На краю зрения протянулась в зеленоватый свет Яшина рука, нажала кнопку. Из динамика зачирикали шепотом радио-девочки радио-песенку. Витька снова покосился на водителя, стараясь не поворачивать голову.

— Что ты меня, как девку, глазом полируешь? Эй, студент, куняешь штоль? Почти приехали.

Голос теперь был обычным, нормальным голосом Яши, с постоянной усмешечкой силы в нем.

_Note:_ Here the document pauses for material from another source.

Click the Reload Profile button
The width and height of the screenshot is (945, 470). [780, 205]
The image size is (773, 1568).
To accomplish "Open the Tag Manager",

И, повернувшись, увидел Витька с облегчением медальный профиль с крепким ровным носом, мощной скулой и прямым подбородком.

Кивнул на слова и отвернулся к черной степи, снова мирно улегшейся за окном, досадуя на разговор с Василием: наговорил чепухи, теперь вот чепуха и мстится…

Оставив машину на вытоптанном пятачке без травы, спустились на пляж и пошли по рыхлому песку к черному дирижаблю лодочного ангара, рядом с которым ветер шевелил фонарь на тонком шесте. Две байды уже были спущены на воду и чуть поодаль у причала покачивался тот самый катерок, внутри которого недавно, а кажется сто лет назад, он сидел с Наташей.